A total of 545 illegal firearms had been handed over to the police by Thursday, just one day before the expiry of an amnesty granted by Zimbabwean President Emmerson Mnangagwa for illegal firearms holders to surrender them.

Mnangagwa declared a 54-day amnesty starting Aug. 8 and ending Sept. 30, during which holders of unlicensed firearms and ammunition could surrender them to the police with no questions asked.

Police spokesperson Paul Nyathi on Thursday said that 538 firearms and 260 rounds of ammunition had been surrendered by the same day.
Police, however, said Friday that the figure had later risen to 545 when seven more firearms were surrendered.

Nyathi warned those who were still holding on to illegal firearms that the police would soon conduct searches on premises where illegal firearms are suspected to be hidden.

“The Zimbabwe Republic Police therefore reminds the public that the amnesty is ending on Sept. 30, 2022. Police applaud members of the public who took heed of the amnesty to voluntarily surrender firearms and comply with the police verification exercise,” he said.

“The Zimbabwe Republic Police urges those who are yet to surrender their firearms, to utilize the opportunity before criminal charges are preferred against anyone who will be found in possession of unlicensed firearms during the pending physical check exercise to be conducted by the police on all residential and business premises where illegal firearms are suspected to be kept or hidden.”

The amnesty was granted amid an increase in armed robberies, some of which had resulted in fatalities.

Apart from targeting households, the daring robbers are also into car-jacking and kidnapping and cash-in-transit heists, resulting in many people and institutions losing money, motor vehicles and other valuable items.

Nyathi in August said checks and records had shown that some companies had closed down yet their representatives were still holding on to firearms that had been issued to the companies.

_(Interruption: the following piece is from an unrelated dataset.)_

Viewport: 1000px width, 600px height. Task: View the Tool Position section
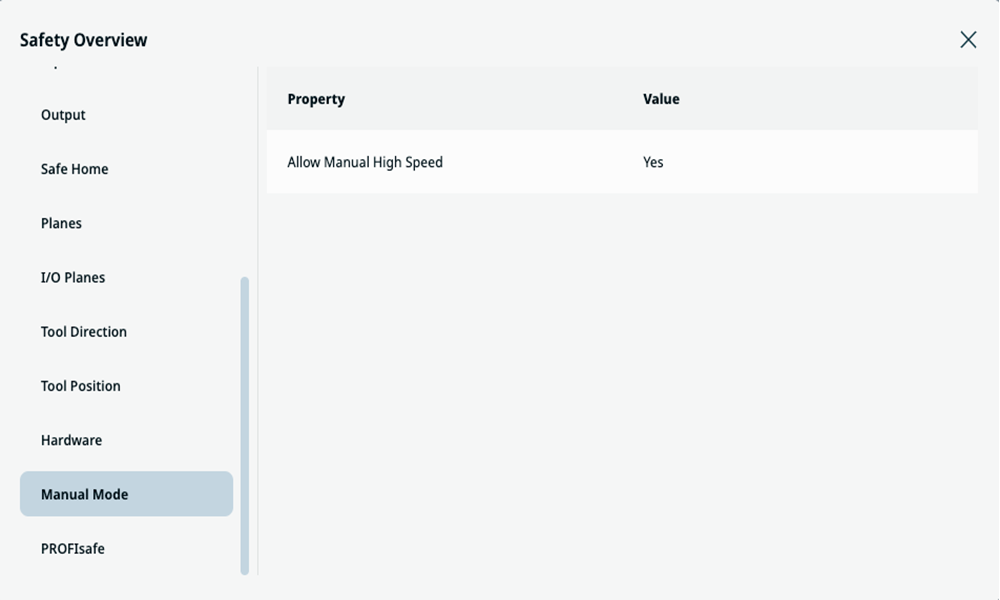80,386
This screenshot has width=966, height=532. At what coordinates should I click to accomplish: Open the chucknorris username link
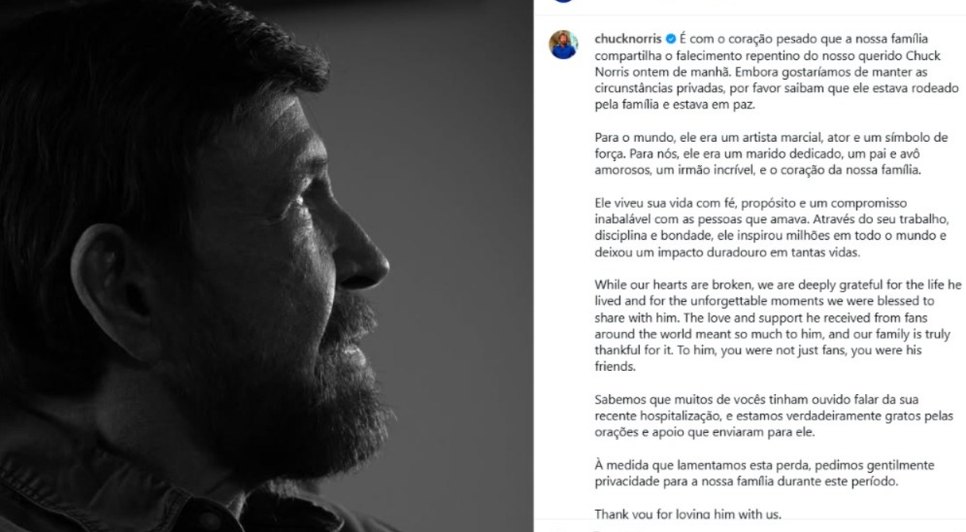(x=628, y=39)
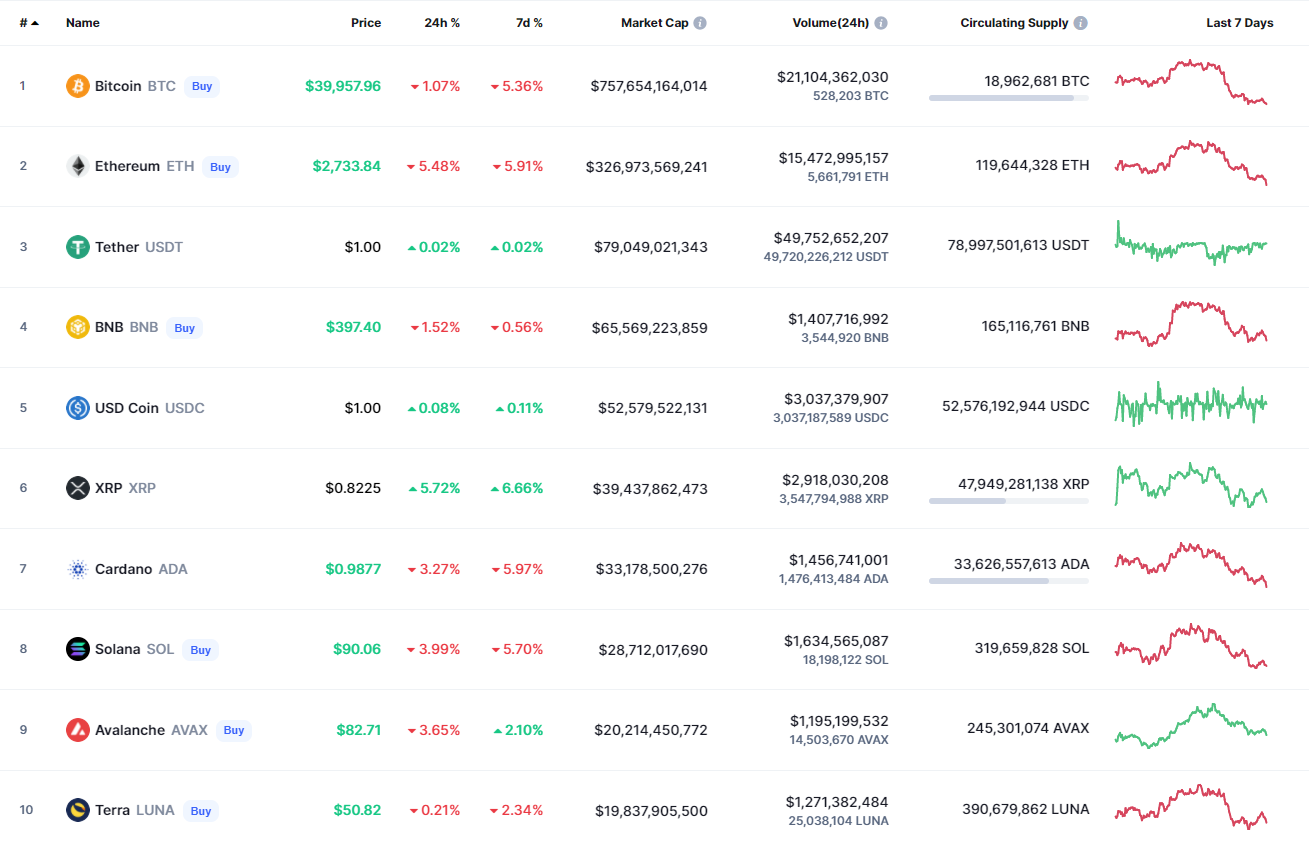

“Some members of licensed gun clubs are no longer active while some farmers, hunters and individuals are no longer in the same position that they were when they applied for firearm licenses,” he said. “On the other hand, relatives of late firearm license holders are still holding on to firearms with some of them being used to commit various crimes which include armed robberies.”

The police had also observed that some licensed firearm holders were no longer renewing their firearms certificates or even notifying authorities about changes in residential or business addresses to enable constant checks to be made by the police on the status of the firearms.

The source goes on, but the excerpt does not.